§ Teks Bacaan

#####

Tambo Alam Minangkabau: Sejarah Dan Logika

Disadur Dari Buku Minanga, Minangkabau dan Pagaruyung Disusun oleh DR. H. Nudirman Munir, SH, MH

Tambo Alam Minangkabau: Sejarah Dan Logika

 

Disadur Dari Buku Minanga, Minangkabau dan Pagaruyung

Disusun oleh DR. H. Nudirman Munir, SH, MH

 

Dalam tambo versi Datuak Sangguno Dirajo Adityawarman dikisahkan sebagai seorang bergelar Sri Paduka Berhala yang datang dari laut menemui datuk yang bertiga di Pariangan (Lagundi Nan Baselo). Disaat itu timbul perbantahan diantara ninik yang bertiga mengenai Adityawarman. Datuak Katumanggungan mengatakan bahwa dia adalah raja, sedangkan menurut Datuk Parpatiah Nan Sabatang orang itu bukan raja melainkan mentri saja, dan menurut Datuk Sri Maharaja Nan Banego Nego orang itu hanya seorang utusan raja. Akhirnya datuk yang berdua menurut kepada apa yang dikatakan Datuk Katumanggungan karena beliau berniat akan mengambil orang itu sebagai semendanya. Adityawarman kemudian dikawinkan dengan adik Datuk Katumanggungan yang bernama Puti Reno Mandi, dan diberi gelar Sri Maharaja Diraja pula. Tambo versi ini akan membuat kesimpulan bahwa datuk yang berdua hidup sezaman dengan Adityawarman.

#####

§ Tugas Latihan a
Salin persis baris-baris daftar mulai dari baris yang memuat "You are a GUI" sampai akhir daftar, kedua ujungnya ikut disalin.
Teks bacaan di atas dan daftar berikut merupakan bahan yang terpisah satu sama lain.

§ Butir data
#####

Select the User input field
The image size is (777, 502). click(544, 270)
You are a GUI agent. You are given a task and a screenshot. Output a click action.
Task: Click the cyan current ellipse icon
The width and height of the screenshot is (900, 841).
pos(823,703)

#####

§ Tugas Latihan b
Menurut teks bacaan tentang Tambo Alam Minangkabau, dengan siapa Adityawarman dikawinkan?

§ Jawaban Benar a
You are a GUI agent. You are given a task and a screenshot. Output a click action.
Task: Click the cyan current ellipse icon
The width and height of the screenshot is (900, 841).
pos(823,703)

§ Jawaban Benar b
Dengan Puti Reno Mandi, adik Datuk Katumanggungan.